───── Data to process ─────

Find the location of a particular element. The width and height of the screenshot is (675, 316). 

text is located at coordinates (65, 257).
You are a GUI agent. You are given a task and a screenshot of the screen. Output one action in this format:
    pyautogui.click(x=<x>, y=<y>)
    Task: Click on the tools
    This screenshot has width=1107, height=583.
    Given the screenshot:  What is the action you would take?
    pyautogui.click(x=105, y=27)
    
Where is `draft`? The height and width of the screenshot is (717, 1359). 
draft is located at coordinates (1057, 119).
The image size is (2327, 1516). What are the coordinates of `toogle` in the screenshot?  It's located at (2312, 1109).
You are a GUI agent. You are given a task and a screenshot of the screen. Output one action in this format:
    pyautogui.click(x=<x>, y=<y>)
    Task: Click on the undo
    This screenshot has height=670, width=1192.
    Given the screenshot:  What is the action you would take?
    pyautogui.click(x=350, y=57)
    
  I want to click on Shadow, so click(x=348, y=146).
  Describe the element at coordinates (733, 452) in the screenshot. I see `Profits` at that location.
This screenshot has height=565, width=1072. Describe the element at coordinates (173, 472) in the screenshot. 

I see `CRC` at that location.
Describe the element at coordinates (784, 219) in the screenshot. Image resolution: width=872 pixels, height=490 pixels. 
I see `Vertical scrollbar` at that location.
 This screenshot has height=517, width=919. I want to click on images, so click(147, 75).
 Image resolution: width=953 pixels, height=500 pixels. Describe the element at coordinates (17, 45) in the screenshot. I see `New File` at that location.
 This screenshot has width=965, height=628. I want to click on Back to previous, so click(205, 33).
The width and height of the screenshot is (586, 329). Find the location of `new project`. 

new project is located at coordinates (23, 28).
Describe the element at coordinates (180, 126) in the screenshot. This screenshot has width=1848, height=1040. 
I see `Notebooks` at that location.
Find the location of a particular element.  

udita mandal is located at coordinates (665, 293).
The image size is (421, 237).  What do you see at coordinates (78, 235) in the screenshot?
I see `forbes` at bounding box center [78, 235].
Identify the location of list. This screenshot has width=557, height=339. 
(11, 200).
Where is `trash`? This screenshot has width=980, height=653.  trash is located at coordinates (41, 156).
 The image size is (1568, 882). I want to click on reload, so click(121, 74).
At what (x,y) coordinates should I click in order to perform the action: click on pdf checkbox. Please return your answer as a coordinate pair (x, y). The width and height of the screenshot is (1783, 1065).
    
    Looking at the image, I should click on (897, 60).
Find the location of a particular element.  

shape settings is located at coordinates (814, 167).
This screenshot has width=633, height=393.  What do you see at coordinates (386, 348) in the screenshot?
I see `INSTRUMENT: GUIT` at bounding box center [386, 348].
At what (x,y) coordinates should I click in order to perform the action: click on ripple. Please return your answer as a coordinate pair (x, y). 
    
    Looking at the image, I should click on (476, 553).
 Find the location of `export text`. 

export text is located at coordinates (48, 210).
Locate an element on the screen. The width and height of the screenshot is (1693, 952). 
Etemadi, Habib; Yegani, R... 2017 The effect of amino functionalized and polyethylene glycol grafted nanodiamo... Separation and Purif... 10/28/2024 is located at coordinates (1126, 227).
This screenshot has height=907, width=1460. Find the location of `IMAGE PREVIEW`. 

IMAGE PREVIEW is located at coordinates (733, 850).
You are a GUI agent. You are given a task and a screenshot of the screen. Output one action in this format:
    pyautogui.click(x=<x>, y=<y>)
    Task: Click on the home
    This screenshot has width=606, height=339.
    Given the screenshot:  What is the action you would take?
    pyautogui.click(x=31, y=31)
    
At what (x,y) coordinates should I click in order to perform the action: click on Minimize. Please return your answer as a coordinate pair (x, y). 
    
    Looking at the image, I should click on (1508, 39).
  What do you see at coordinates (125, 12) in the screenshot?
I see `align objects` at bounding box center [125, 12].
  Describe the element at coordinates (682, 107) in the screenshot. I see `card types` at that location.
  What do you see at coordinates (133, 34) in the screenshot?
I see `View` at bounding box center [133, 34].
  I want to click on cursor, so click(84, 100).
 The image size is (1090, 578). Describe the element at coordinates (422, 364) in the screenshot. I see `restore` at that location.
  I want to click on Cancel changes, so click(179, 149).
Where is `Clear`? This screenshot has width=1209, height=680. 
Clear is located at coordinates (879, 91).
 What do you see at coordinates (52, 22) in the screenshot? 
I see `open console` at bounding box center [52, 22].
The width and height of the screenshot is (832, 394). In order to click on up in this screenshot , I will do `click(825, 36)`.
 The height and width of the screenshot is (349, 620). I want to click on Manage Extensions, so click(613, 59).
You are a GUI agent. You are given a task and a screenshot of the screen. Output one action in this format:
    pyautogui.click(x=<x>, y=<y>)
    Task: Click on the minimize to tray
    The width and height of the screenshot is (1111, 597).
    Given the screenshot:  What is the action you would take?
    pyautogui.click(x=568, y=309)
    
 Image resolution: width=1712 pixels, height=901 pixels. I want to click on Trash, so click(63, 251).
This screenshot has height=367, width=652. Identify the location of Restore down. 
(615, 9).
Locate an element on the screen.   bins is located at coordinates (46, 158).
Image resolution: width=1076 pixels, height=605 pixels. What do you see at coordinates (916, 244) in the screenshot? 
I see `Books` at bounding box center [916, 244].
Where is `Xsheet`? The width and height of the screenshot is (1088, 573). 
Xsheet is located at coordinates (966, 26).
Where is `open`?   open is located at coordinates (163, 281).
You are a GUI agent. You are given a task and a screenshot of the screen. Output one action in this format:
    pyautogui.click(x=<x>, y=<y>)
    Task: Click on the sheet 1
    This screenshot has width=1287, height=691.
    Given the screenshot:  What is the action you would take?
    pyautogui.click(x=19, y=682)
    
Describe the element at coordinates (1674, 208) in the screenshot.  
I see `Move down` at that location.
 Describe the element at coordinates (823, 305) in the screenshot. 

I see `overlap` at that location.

─────

Instruction: Write out every line of the records above, without changing anything.

Complete response:
Find the location of a particular element. The width and height of the screenshot is (675, 316). 

text is located at coordinates (65, 257).
You are a GUI agent. You are given a task and a screenshot of the screen. Output one action in this format:
    pyautogui.click(x=<x>, y=<y>)
    Task: Click on the tools
    This screenshot has width=1107, height=583.
    Given the screenshot:  What is the action you would take?
    pyautogui.click(x=105, y=27)
    
Where is `draft`? The height and width of the screenshot is (717, 1359). 
draft is located at coordinates (1057, 119).
The image size is (2327, 1516). What are the coordinates of `toogle` in the screenshot?  It's located at (2312, 1109).
You are a GUI agent. You are given a task and a screenshot of the screen. Output one action in this format:
    pyautogui.click(x=<x>, y=<y>)
    Task: Click on the undo
    This screenshot has height=670, width=1192.
    Given the screenshot:  What is the action you would take?
    pyautogui.click(x=350, y=57)
    
  I want to click on Shadow, so click(x=348, y=146).
  Describe the element at coordinates (733, 452) in the screenshot. I see `Profits` at that location.
This screenshot has height=565, width=1072. Describe the element at coordinates (173, 472) in the screenshot. 

I see `CRC` at that location.
Describe the element at coordinates (784, 219) in the screenshot. Image resolution: width=872 pixels, height=490 pixels. 
I see `Vertical scrollbar` at that location.
 This screenshot has height=517, width=919. I want to click on images, so click(147, 75).
 Image resolution: width=953 pixels, height=500 pixels. Describe the element at coordinates (17, 45) in the screenshot. I see `New File` at that location.
 This screenshot has width=965, height=628. I want to click on Back to previous, so click(205, 33).
The width and height of the screenshot is (586, 329). Find the location of `new project`. 

new project is located at coordinates (23, 28).
Describe the element at coordinates (180, 126) in the screenshot. This screenshot has width=1848, height=1040. 
I see `Notebooks` at that location.
Find the location of a particular element.  

udita mandal is located at coordinates (665, 293).
The image size is (421, 237).  What do you see at coordinates (78, 235) in the screenshot?
I see `forbes` at bounding box center [78, 235].
Identify the location of list. This screenshot has width=557, height=339. 
(11, 200).
Where is `trash`? This screenshot has width=980, height=653.  trash is located at coordinates (41, 156).
 The image size is (1568, 882). I want to click on reload, so click(121, 74).
At what (x,y) coordinates should I click in order to perform the action: click on pdf checkbox. Please return your answer as a coordinate pair (x, y). The width and height of the screenshot is (1783, 1065).
    
    Looking at the image, I should click on (897, 60).
Find the location of a particular element.  

shape settings is located at coordinates (814, 167).
This screenshot has width=633, height=393.  What do you see at coordinates (386, 348) in the screenshot?
I see `INSTRUMENT: GUIT` at bounding box center [386, 348].
At what (x,y) coordinates should I click in order to perform the action: click on ripple. Please return your answer as a coordinate pair (x, y). 
    
    Looking at the image, I should click on (476, 553).
 Find the location of `export text`. 

export text is located at coordinates (48, 210).
Locate an element on the screen. The width and height of the screenshot is (1693, 952). 
Etemadi, Habib; Yegani, R... 2017 The effect of amino functionalized and polyethylene glycol grafted nanodiamo... Separation and Purif... 10/28/2024 is located at coordinates (1126, 227).
This screenshot has height=907, width=1460. Find the location of `IMAGE PREVIEW`. 

IMAGE PREVIEW is located at coordinates (733, 850).
You are a GUI agent. You are given a task and a screenshot of the screen. Output one action in this format:
    pyautogui.click(x=<x>, y=<y>)
    Task: Click on the home
    This screenshot has width=606, height=339.
    Given the screenshot:  What is the action you would take?
    pyautogui.click(x=31, y=31)
    
At what (x,y) coordinates should I click in order to perform the action: click on Minimize. Please return your answer as a coordinate pair (x, y). 
    
    Looking at the image, I should click on (1508, 39).
  What do you see at coordinates (125, 12) in the screenshot?
I see `align objects` at bounding box center [125, 12].
  Describe the element at coordinates (682, 107) in the screenshot. I see `card types` at that location.
  What do you see at coordinates (133, 34) in the screenshot?
I see `View` at bounding box center [133, 34].
  I want to click on cursor, so click(84, 100).
 The image size is (1090, 578). Describe the element at coordinates (422, 364) in the screenshot. I see `restore` at that location.
  I want to click on Cancel changes, so click(179, 149).
Where is `Clear`? This screenshot has width=1209, height=680. 
Clear is located at coordinates (879, 91).
 What do you see at coordinates (52, 22) in the screenshot? 
I see `open console` at bounding box center [52, 22].
The width and height of the screenshot is (832, 394). In order to click on up in this screenshot , I will do `click(825, 36)`.
 The height and width of the screenshot is (349, 620). I want to click on Manage Extensions, so click(613, 59).
You are a GUI agent. You are given a task and a screenshot of the screen. Output one action in this format:
    pyautogui.click(x=<x>, y=<y>)
    Task: Click on the minimize to tray
    The width and height of the screenshot is (1111, 597).
    Given the screenshot:  What is the action you would take?
    pyautogui.click(x=568, y=309)
    
 Image resolution: width=1712 pixels, height=901 pixels. I want to click on Trash, so click(63, 251).
This screenshot has height=367, width=652. Identify the location of Restore down. 
(615, 9).
Locate an element on the screen.   bins is located at coordinates (46, 158).
Image resolution: width=1076 pixels, height=605 pixels. What do you see at coordinates (916, 244) in the screenshot? 
I see `Books` at bounding box center [916, 244].
Where is `Xsheet`? The width and height of the screenshot is (1088, 573). 
Xsheet is located at coordinates (966, 26).
Where is `open`?   open is located at coordinates (163, 281).
You are a GUI agent. You are given a task and a screenshot of the screen. Output one action in this format:
    pyautogui.click(x=<x>, y=<y>)
    Task: Click on the sheet 1
    This screenshot has width=1287, height=691.
    Given the screenshot:  What is the action you would take?
    pyautogui.click(x=19, y=682)
    
Describe the element at coordinates (1674, 208) in the screenshot.  
I see `Move down` at that location.
 Describe the element at coordinates (823, 305) in the screenshot. 

I see `overlap` at that location.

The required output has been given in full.